Era entrata dal retro. Silenziosa. La saracinesca sulla strada, proprio sotto casa, era già abbassata. – Signora Maria buonasera. È un po’ tardi, sto chiudendo, ma mi dica, mi dica, in cosa posso servirla? – Aveva impugnato l’asta di legno con il gancio metallico in cima, appena usata per chiudere bottega. L’aveva fatto sorridendo. Il primo colpo era stato forte, forse un po’ impreciso, ma caldo, vibrante, erotico. Un suono sordo, accompagnato da un grido, subito spento in un grugnito, sfumato in un rantolo. I due o tre colpi successivi erano stati più precisi, se lo ricordava. Scientifici, per così dire.

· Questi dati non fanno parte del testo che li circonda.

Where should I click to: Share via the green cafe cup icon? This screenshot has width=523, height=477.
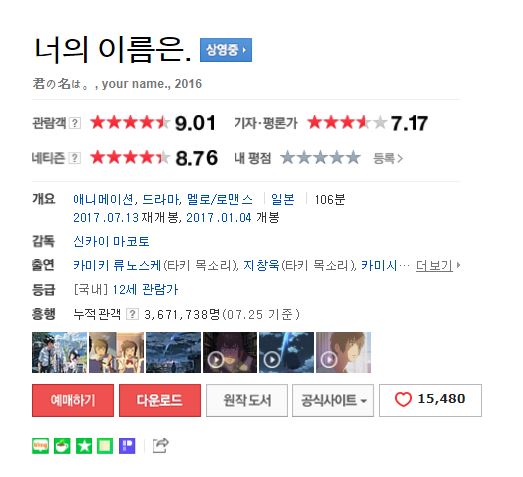(62, 446)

Non si effettuano rilievi antropometrici del capo perché deforme da comminuta frattura dello scheletro cranio-facciale. Capo deforme per lo sfacelo scheletrico completo, con profonda depressione dell’intera regione parieto-occipitale di sinistra e schiacciamento della regione orbitale dello stesso lato, ove il globo oculare appare afflosciato e lacerato con fuoriuscita dell’umore vitreo.

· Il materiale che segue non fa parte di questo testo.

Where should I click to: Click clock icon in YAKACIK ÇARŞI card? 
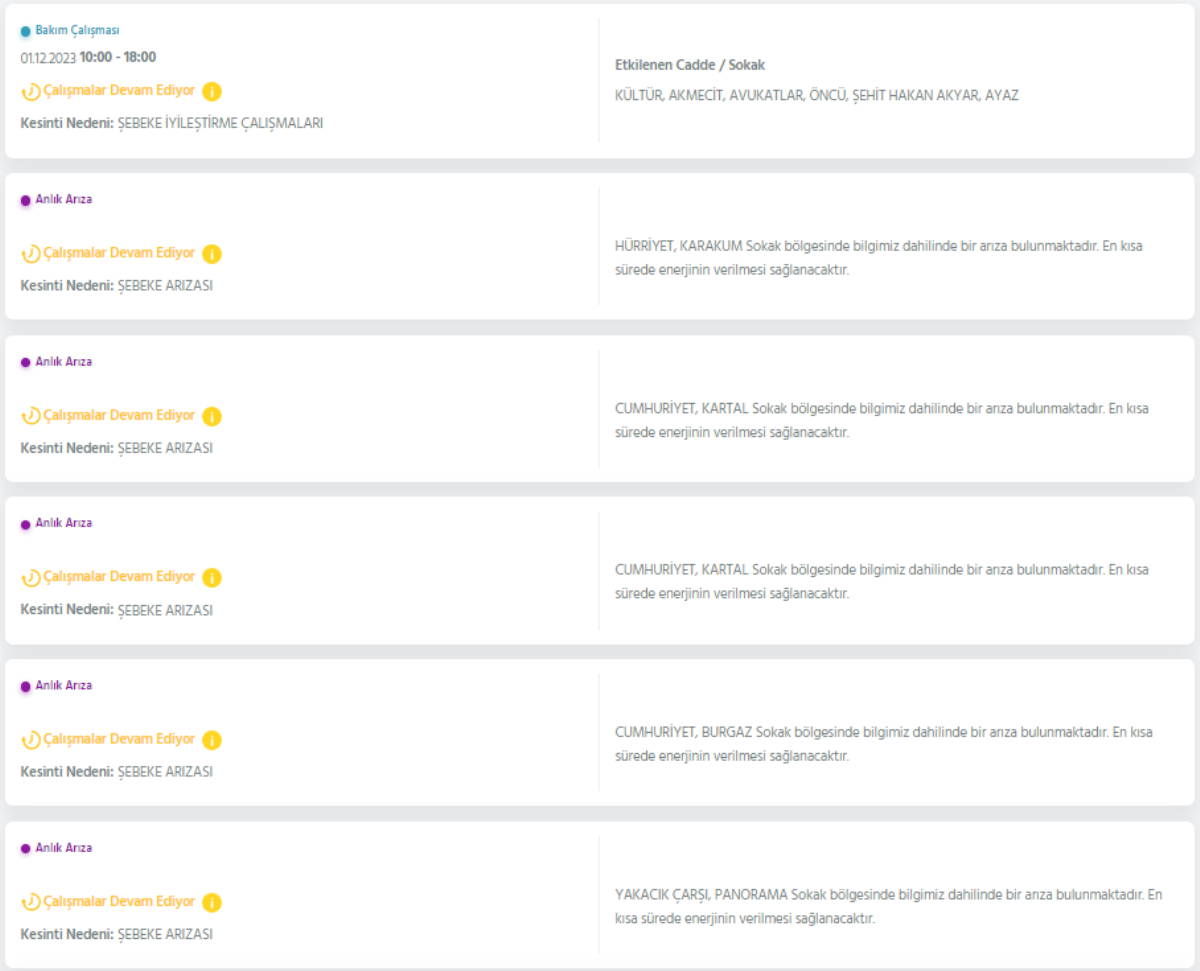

La lama del coltello. Un’altra cosa. Silenziosa, pulita. Era un piccolo coltello, purtroppo, di quelli che si usano per pulire le verdure. Ma era ben affilato, lo ricordava bene. Un lavoro geometrico, aveva fatto, quella sera. Come quando si sbucciano le arance, che si incidono le due calotte e si segnano i meridiani verticalmente, sulla scorza. Quelle arance rosse, succose, che aprendole ti fanno colare sulle dita un nettare che pare sangue. I carciofi no, erano diversi. Asciutti, ostici, ostili. Glielo diceva sempre. E quel suo modo, così odioso, invece: – altro poi, signora Maria? – detto ancor prima di finire di pesare. – Glieli metto tre carciofi, signora Maria? – cinguettava saltellando. – No grazie, lo sa, i carciofi non mi piacciono – diceva. Ma lui niente. Misero e protervo: – guardi, signora Maria, guardi, sono bellissimi. Altro poi, signora Maria? – Goccia dopo goccia, di giorno in giorno. Per trenta lunghi anni.

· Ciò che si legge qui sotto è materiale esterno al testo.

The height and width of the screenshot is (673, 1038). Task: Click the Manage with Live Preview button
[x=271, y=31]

Il cellulare adiposo dell’orbita risulta vastamente scoperto da un’ampia lacerazione. In regione frontale mediana ed in sede parieto-frontale sinistra, due vaste soluzioni di continuo lineari del cuoio capelluto, a margini laceri dell’ampiezza di circa 6 cm. ciascuna, discoprenti la teca cranica.
È ora di andare a letto. La televisione è un quadrato mondo di noia, come al solito. La spegne. Un abbraccio silenzioso le cura i sensi. A piccoli passi percorre il corridoio. Spegne le luci alle sue spalle, mano a mano che cammina. Accende la piccola luce sul comodino, un’occhiata alla sveglia, che le piace tenere vicino per vedere l’ora, la notte, o al risveglio. Si sta spogliando. Suonano alla porta. Ci mette un po’. Arrivo, arrivo, pensa, quanta fretta. Un bel giovane, alto, con i capelli scuri, e due altri in divisa, poco più discosti. Chiude lo spioncino, toglie il catenaccio, apre la porta. Sorride gentile. – Solo un momento di pazienza – dice – mi vado a vestire, accomodatevi, intanto. –
Torna in camera da letto. Apre la finestra. Si affaccia. L’aria della notte è tiepida. La sente distintamente, sul viso, lasciandosi cadere.